═════ Listed records ═════

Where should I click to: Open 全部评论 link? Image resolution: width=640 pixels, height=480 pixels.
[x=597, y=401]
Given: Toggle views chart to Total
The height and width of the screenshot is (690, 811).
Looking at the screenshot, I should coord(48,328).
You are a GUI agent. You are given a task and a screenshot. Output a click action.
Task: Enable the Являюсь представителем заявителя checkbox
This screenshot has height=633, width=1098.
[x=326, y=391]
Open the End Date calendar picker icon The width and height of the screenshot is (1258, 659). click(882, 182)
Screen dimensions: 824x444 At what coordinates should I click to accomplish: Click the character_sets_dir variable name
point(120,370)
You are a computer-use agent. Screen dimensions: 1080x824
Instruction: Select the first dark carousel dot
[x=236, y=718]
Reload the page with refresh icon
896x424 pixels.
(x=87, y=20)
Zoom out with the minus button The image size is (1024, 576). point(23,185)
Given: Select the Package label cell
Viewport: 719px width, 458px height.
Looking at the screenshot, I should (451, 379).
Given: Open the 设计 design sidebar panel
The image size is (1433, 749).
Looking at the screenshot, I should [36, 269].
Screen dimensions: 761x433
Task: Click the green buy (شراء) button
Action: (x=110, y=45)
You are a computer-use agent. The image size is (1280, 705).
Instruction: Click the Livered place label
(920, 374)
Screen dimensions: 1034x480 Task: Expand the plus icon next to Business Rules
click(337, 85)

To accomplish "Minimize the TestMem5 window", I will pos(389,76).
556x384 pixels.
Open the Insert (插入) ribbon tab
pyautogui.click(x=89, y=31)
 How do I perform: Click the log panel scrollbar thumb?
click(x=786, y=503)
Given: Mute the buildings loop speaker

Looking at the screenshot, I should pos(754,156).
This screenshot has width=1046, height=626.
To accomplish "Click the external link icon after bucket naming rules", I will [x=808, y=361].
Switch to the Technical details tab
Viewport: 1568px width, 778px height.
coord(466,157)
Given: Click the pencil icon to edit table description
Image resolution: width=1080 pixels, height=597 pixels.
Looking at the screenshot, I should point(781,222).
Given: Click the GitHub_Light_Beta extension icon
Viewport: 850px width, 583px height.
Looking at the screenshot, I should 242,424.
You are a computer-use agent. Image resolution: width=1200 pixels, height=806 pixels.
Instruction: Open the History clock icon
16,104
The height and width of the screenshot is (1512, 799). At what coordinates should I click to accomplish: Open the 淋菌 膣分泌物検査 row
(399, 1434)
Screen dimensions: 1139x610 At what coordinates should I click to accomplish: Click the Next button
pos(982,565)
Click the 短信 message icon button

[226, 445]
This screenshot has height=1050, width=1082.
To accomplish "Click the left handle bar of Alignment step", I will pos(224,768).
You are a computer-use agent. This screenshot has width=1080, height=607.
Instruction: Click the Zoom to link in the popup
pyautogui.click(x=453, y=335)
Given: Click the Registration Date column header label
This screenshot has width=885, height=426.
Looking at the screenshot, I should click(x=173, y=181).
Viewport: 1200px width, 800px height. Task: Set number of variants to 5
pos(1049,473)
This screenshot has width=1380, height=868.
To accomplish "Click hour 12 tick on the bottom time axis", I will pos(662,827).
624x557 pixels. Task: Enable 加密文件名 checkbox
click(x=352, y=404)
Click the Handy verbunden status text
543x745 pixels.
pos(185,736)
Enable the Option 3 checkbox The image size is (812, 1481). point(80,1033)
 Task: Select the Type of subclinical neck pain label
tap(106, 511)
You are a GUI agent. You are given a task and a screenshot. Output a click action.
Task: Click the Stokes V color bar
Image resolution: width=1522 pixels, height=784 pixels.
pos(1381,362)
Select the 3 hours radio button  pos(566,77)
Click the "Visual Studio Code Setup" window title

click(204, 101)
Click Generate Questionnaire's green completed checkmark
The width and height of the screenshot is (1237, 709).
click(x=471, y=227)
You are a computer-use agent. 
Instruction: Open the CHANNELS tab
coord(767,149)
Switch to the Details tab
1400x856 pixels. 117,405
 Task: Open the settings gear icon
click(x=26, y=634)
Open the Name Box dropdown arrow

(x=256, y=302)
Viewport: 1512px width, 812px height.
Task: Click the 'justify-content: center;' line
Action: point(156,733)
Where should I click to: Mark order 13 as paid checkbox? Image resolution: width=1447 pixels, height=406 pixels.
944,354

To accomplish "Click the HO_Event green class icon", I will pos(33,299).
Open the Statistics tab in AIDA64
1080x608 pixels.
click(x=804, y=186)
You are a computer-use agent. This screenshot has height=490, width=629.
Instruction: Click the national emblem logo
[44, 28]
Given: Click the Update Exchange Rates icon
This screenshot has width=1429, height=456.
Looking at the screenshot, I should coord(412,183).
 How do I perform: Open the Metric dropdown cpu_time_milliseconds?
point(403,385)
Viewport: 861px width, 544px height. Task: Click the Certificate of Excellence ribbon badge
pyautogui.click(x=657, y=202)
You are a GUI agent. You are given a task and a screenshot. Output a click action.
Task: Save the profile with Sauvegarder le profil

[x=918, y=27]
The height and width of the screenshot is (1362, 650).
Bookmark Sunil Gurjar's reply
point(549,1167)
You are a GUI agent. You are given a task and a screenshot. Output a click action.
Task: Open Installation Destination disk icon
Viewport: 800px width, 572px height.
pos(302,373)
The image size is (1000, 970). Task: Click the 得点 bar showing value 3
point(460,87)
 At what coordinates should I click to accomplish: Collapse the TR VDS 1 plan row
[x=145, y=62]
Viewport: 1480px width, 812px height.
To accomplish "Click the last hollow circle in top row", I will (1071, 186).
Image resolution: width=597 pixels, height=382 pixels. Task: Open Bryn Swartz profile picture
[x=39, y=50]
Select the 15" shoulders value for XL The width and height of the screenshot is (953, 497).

═════

> Task prompt
Considering only the records above, state the number of lines that include the word "computer", with nothing added.

> Reply to the task
6